Human Resources: Four Key Tips for Optimizing Workforce Performance
The U.S. Bureau of Labor Statistics estimates that between now and 2012, nearly 35 million baby boomers will retire, leaving businesses with one of the tightest labor markets in American history. As a result, human resource executives are being forced to implement systems to properly measure workforce performance.
In their new book, “Ultimate Performance: Measuring Human Resources at Work” (Wiley, 2007, $50), authors Nicholas Burkholder, Scott Golas and Jeremy Shapiro offer human resource managers a plan for expanding their workforce’s contributions to the bottom line. Listed below are four of their best tips to go about this process.
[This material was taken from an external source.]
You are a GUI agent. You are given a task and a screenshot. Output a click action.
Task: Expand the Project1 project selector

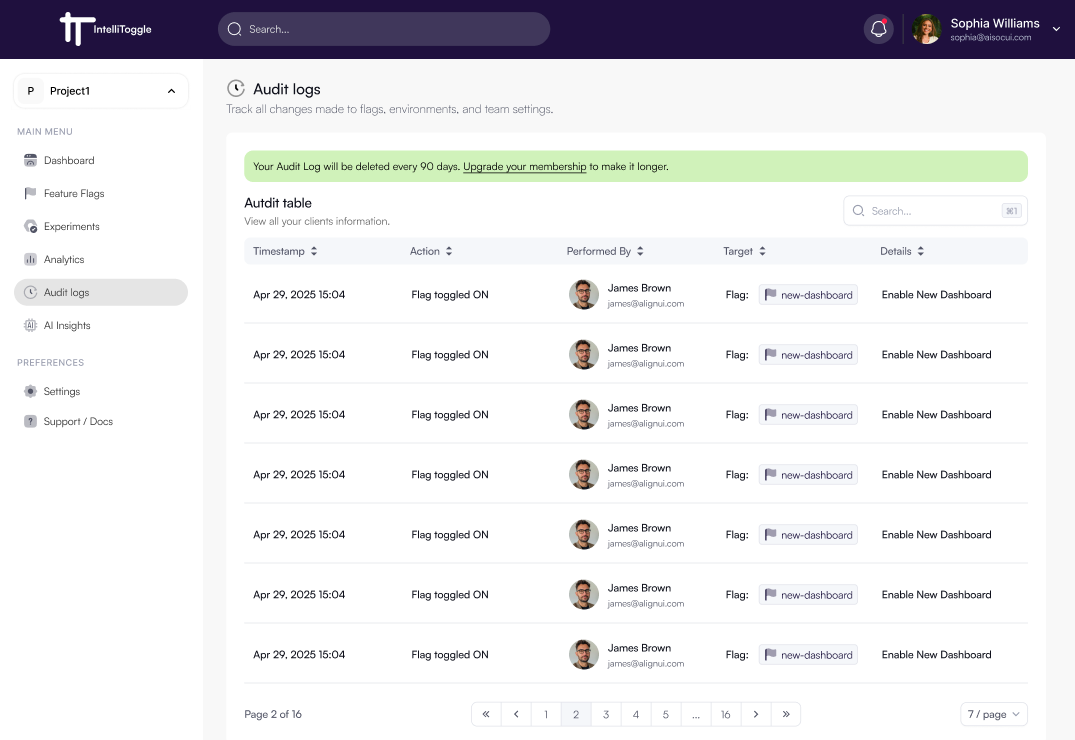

1. Track data. Knowing your company’s external and internal recruiting expenses allows you to effectively calculate cost ratio and efficiency, the authors suggest.
2. Monitor activity indicators. Key indicators, such as acceptance-to-start ratio, should be monitored weekly, the book says. Follow any trends that the results yield, both positive and negative.
3. Consistent measuring. Calculate quality, time, satisfaction and efficiency about once a month. But the authors caution not to do this more freqently, because it can distort your results.
4. Experimentation. Try new things without being afraid of producing negative results. Grade these programs on a learning curve. Look for and learn from your mistakes, while exploiting the positive. Things are never as bad, or good, as they seem, the book says.
Rather than viewing the traditional “personnel department” as a cost center, the authors emphasize that human resource departments should function as full partner in managing the strategic direction and performance of an organization as a whole.
“The ability to maximize the performance of your human assets relies on the ability to measure their attributes,” the authors conclude, as well as to “exploit the strengths, and examine the weaknesses.”